But it WAS weird, especially if the Warriors validate their dynasty with a fourth championship and we remember Poole’s ploy as the biggest sports kneecapping since Tonya Harding’s goon made Nancy Kerrigan cry. Morant accused Warriors of breaking the code. And they did break it, truth be told. Rather than acknowledge reality, Kerr demurred and slipped into sly-fox mode. Let the Grizzlies whine, he figured. He’s in the comfort zone, getting what he wanted from the frays. “I don’t take it personally. I watched the play,’’ he said of Poole. “I don’t have a take. There’s nothing to comment on.” Why wouldn’t he ho-hum it? The NBA quickly said it wouldn’t discipline Poole, who played dumb in denying culpability and got away with it.
“It was a basketball play when we doubled him. And I hit the ball, and I was going for the ball. I mean, obviously, you don't want to see anybody get hurt,” he said. “I’m not even that type of player. I respect everybody.”

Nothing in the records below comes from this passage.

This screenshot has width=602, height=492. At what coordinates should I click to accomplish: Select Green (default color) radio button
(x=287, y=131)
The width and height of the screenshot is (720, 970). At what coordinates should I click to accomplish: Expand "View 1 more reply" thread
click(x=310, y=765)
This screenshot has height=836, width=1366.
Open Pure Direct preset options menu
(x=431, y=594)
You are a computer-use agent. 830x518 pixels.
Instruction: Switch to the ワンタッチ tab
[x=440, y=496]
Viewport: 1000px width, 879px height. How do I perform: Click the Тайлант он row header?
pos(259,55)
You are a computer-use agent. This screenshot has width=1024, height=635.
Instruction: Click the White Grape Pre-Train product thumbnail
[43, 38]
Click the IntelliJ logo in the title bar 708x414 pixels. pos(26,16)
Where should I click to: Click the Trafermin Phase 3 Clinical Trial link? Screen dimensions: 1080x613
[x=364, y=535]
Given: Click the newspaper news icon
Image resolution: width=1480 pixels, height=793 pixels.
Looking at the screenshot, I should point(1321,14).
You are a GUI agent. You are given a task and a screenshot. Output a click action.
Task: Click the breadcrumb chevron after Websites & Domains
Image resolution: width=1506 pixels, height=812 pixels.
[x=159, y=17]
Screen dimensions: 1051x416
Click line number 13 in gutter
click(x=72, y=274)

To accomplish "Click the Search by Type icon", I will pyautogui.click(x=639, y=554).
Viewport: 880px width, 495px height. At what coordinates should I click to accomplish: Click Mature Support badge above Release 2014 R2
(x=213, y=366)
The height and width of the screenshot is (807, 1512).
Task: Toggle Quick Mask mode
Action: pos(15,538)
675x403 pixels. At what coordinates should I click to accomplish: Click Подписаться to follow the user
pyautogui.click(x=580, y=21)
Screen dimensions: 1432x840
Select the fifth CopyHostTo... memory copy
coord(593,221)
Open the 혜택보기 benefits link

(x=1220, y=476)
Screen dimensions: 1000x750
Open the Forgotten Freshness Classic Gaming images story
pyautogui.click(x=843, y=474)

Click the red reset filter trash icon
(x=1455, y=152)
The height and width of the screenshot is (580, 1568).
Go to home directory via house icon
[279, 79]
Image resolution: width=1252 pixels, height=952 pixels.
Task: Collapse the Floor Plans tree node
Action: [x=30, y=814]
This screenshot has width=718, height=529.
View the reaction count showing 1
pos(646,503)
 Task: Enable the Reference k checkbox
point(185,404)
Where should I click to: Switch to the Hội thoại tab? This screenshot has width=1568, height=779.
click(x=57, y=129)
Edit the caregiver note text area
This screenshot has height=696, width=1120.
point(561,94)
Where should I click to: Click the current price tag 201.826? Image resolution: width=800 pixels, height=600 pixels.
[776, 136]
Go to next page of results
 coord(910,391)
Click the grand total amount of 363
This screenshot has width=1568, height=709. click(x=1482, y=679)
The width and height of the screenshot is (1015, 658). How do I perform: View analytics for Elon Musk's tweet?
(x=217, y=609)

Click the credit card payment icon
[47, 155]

Just because he respects Morant doesn’t mean he wouldn’t turn his knee like a thermostat. How does one accidentally tug at a knee, an action that requires the flexing of a hand like a claw? Why didn’t the league come down on Poole? Further, why aren’t the media coming down on the league? Is it because they’re pulling for, say, a Warriors-Philadelphia Finals — yes, the Philadelphia Warriors once were a mid-century thing — and they see only what they want to see?
It’s fascinating how the issue at hand — should roughhouse tactics be allowed in the playoffs, like the old days? — only applies when a team is aggrieved. Kerr has waffled, showing bias depending on the scenario, defending Green and Poole while going ballistic on Brooks. The Grizzlies have defended their style as rugged, and they have a right to think they’re being screwed. Green didn’t miss an extra game after his ejection, but Brooks missed most of Game 2 and all of Game 3 with a suspension. Poole wasn’t even called for a common foul. Finally speaking before returning to the lineup, Brooks claimed he’d never heard of “the code,” saying, “I don’t even know what that means in the playoffs. I did not even understand what he meant by that. … It’s in the past. I didn’t mean for it to hurt somebody. If I were to take it back in a moment, I would.”
Welcome to the NBA, Grizz. You’re a small-market team only beginning to earn a national profile, thanks to Morant’s spellbinding presence. You’ll have to wait your turn in the league’s pecking-order machinery. Until then, the country’s 51st-ranked media market — 633,930 homes — might want to grow up as Ja Rule emerges as a national sensation. A local meteorologist, one Joey Sulipeck, shamed the town when he described Green on Twitter with a racist term. It gave Kerr, who has to deal with his own Twittiocy with Draymond, another chance to one-up Memphis. “Does it surprise me that a weatherman would tweet a slur at Draymond in 2022? Not in the slightest bit,” he said. “This is America. This is how we operate.”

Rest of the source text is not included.